*** Begin section ***
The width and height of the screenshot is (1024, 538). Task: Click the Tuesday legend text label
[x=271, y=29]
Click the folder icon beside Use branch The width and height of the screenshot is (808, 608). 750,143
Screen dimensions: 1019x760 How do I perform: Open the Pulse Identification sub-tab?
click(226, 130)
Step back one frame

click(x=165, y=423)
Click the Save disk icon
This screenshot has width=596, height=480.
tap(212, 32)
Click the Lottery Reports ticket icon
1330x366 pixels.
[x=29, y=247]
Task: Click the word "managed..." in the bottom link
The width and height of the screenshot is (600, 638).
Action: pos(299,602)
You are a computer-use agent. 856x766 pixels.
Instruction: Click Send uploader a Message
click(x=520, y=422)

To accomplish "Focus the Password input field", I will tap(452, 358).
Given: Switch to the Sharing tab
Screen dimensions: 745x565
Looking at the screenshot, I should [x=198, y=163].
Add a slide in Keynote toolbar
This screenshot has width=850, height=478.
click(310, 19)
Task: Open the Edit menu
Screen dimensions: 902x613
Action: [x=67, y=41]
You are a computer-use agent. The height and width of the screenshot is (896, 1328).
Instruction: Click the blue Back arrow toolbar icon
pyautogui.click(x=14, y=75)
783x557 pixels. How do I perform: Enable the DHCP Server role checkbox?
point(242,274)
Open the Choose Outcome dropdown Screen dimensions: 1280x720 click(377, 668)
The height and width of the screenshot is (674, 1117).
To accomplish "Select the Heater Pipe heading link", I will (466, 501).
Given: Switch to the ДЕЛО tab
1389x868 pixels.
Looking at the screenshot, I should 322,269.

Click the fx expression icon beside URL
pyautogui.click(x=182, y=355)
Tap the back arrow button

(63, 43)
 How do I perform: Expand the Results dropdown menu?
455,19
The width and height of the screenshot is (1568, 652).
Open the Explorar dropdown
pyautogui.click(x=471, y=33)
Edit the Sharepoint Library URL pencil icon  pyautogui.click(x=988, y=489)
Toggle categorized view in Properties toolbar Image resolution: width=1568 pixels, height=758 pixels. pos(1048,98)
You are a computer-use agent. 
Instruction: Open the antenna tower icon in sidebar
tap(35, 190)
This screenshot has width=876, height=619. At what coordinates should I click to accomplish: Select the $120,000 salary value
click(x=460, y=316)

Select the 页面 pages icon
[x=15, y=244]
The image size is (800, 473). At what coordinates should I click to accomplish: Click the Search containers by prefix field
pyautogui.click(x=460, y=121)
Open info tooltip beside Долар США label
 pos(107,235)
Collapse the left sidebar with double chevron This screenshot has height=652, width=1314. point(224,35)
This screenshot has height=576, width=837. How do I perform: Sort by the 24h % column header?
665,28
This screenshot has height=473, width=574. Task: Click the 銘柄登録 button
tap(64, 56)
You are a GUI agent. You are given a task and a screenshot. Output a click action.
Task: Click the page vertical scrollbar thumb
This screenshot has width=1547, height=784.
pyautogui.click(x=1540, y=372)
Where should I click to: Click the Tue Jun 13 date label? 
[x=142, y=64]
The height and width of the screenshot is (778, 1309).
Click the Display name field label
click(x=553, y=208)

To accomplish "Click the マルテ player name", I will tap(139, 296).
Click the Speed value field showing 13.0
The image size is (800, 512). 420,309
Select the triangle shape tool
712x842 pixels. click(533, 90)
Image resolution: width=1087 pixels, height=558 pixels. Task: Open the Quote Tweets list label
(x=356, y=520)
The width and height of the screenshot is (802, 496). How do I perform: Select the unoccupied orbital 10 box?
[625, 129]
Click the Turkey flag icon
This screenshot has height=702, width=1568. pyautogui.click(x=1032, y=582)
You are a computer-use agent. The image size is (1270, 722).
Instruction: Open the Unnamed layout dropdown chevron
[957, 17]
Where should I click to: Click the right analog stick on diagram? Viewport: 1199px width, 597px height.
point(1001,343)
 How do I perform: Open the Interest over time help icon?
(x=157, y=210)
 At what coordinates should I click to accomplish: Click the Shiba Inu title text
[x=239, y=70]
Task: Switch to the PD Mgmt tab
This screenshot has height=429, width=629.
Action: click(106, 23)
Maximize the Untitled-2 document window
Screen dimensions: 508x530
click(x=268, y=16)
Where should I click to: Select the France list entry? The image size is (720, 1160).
*** End section ***
Task to carry out —
Copy exactly, word for word, the line with "Task: Switch to the PD Mgmt tab" through the final line of the listing.

Problem solution —
Task: Switch to the PD Mgmt tab
This screenshot has height=429, width=629.
Action: click(106, 23)
Maximize the Untitled-2 document window
Screen dimensions: 508x530
click(x=268, y=16)
Where should I click to: Select the France list entry? The image size is (720, 1160).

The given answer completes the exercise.